Auch wenn Ulla Schmidt nicht an den Säulen ihrer Gesundheitsreform rütteln wollte, so gab sich die Gesundheitsministerin doch immerhin nachdrücklich gesprächsbereit. "Überzeugen Sie mich mit guten Argumenten, dann finden wir einen Weg", schloss die SPD-Politikerin gestern ihre Rede bei der Eröffnung des Deutschen Ärztetags in Köln.
Eine Vielzahl der rund 250 Delegierten dürfte aus den Worten der Ministerin gar so etwas wie Kompromissbereitschaft herausgehört haben - eine Haltung, die freilich weniger der massiven Ärztekritik an dem Reformpaket als vielmehr den bevorstehenden Beratungen zwischen Regierung und Opposition in Berlin geschuldet sein könnte.

Verhärtete Fronten
Zwar sind Auftritte bei Deutschen Ärztetagen für die jeweiligen Gesundheitsminister traditionell alles andere als Heimspiele. In diesen Wochen freilich scheinen die Fronten zwischen Bundesregierung und den meisten Interessenverbänden des Gesundheitswesens so verhärtet wie selten zuvor. Seit Bekanntwerden von Einzelheiten der Reformpläne läuft die Ärzteschaft Sturm gegen zentrale Betandteile des Gesetzentwurfs, mit dem Schmidt nach eigenen Worten den Weg für mehr Wettbewerb und Qualität im Gesundheitswesen ebnen und Milliardensummen einsparen will. So wurden auch in Köln erneut tiefgreifende Meinungsverschiedenheiten zwischen Ministerin und Medizinern deutlich, vor allem bei den künftigen Preisen für ärztliche Leistungen, den umstrittenen Plänen für Einzelverträge zwischen Kassen und neu zugelassenen Fachärzten und der Schaffung eines so genannten " Deutschen Zentrums für Qualität in der Medizin".

Spärlich-höflicher Beifall
Bei aller Gesprächsbereitschaft ließ Schmidt vor den Delegierten keinen Zweifel daran, dass beide Seiten "nicht immer einer Meinung" sein könnten: "Ich habe andere Interessen zu vertreten als Sie." Angesichts des "gewaltigen Reformdrucks" im Gesundheitswesen gelte jedoch: "Ein schlichtes weiter so, das geht nicht." Unter dem spärlich-höflichen Beifall ihrer Zuhörer in der Kölner Philharmonie warb die Ministerin dennoch für gemeinsame Reformanstrengungen. Ärzteschaft und Politik sollten sich auf ihre "gemeinsamen Aufgaben" besinnen; schließlich seien beide Seiten mit Blick auf Versicherte und Patienten "den gleichen Personen" verpflichtet.

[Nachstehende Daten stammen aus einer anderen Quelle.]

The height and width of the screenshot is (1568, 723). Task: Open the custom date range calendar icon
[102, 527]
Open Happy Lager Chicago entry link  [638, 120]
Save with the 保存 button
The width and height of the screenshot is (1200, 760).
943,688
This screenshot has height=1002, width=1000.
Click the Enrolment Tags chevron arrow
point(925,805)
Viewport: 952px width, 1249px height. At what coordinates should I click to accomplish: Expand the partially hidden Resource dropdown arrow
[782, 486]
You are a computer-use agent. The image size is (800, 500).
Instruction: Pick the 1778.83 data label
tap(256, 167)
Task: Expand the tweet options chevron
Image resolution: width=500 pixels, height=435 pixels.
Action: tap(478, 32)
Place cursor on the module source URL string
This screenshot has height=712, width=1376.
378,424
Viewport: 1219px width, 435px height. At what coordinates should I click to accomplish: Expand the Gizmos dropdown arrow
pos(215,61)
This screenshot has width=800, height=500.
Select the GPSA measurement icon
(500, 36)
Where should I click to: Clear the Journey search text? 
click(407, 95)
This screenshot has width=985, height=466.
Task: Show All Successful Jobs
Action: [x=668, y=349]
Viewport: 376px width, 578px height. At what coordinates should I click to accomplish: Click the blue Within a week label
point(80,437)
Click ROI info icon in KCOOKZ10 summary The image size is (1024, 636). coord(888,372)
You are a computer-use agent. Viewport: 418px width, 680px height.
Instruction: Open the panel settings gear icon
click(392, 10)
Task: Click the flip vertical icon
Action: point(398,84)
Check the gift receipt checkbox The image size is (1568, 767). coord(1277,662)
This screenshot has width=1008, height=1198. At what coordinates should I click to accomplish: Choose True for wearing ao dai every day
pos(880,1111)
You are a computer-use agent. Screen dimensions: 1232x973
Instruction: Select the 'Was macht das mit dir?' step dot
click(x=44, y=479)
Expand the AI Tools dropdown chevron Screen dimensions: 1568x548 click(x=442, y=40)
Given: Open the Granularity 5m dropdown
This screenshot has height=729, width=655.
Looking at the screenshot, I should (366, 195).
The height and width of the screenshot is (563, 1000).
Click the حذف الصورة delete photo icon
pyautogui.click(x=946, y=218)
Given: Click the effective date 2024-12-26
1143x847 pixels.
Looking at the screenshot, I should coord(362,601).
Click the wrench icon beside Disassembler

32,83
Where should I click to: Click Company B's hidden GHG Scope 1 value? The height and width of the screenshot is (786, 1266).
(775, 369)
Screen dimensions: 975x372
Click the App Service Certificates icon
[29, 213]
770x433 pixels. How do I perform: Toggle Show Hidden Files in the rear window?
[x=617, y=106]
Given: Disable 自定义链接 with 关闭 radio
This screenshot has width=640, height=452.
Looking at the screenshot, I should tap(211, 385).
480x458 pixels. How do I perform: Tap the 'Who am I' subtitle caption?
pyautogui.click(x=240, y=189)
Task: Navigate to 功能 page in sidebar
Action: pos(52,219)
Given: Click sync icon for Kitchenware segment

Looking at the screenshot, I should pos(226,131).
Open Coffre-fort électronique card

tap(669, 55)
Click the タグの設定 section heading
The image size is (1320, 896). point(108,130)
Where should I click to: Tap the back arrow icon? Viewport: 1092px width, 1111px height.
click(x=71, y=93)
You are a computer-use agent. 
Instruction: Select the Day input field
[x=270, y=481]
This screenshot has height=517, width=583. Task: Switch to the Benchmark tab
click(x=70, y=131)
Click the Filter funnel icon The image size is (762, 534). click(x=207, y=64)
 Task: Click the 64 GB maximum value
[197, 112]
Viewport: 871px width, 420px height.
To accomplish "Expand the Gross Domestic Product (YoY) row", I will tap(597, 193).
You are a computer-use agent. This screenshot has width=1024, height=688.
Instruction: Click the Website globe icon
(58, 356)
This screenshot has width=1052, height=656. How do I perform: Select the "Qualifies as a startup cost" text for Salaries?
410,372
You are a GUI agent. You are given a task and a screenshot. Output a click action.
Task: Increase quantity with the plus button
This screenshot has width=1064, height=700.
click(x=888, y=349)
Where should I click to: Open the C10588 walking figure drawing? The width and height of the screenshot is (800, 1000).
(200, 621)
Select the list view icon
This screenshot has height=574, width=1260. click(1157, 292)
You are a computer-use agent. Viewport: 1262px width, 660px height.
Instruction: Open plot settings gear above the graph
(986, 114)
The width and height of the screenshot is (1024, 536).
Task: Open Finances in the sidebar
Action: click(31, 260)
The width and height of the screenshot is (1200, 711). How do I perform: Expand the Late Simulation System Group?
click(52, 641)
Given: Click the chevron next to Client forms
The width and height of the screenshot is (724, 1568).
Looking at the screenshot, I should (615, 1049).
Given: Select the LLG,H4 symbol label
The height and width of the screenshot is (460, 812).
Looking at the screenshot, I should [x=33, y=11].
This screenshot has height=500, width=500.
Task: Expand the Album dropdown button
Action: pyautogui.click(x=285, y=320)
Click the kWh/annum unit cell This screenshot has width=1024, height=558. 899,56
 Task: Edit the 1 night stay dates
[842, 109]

Zu Unmutsäußerungen gegen Schmidt, die ihr Image als vermeintliche Übergangsministerin nach dem Rücktritt ihrer glücklosen Vorgängerin Andrea Fischer (Grüne) längst abgelegt hat, ließen sich die Ärzte-Vertreter nur selten hinreißen - beispielsweise, als die Ministerin den Vorwurf einer gegen die Ärzteschaft gerichteten Reform als "einfach nicht wahr" zurückwies. Empörtes Grummeln gab es zudem, als Schmidt in der Debatte um die Preise für ärztliche Leistungen vor übertriebenen Erwartungen der Mediziner warnte: Es gehe nicht darum, jemanden zum Millionär zu machen.
Prompt konterte Ärztepräsident Hoppe in seiner anschließenden Eröffnungsrede, die Ministerin solle doch bitte mit solchen Bemerkungen nicht "Neid-Diskussionen" Vorschub leisten: "Wir wollen keine Millionäre werden." Dennoch dürfte auch Hoppe die zentrale Botschaft der Gesundheitsministerin mit Genugtuung zur Kenntnis genommen haben, die Schmidt mit wenigen Worten auf den Punkt brachte. "Ich biete Ihnen einen fairen und konstruktiven Dialog an."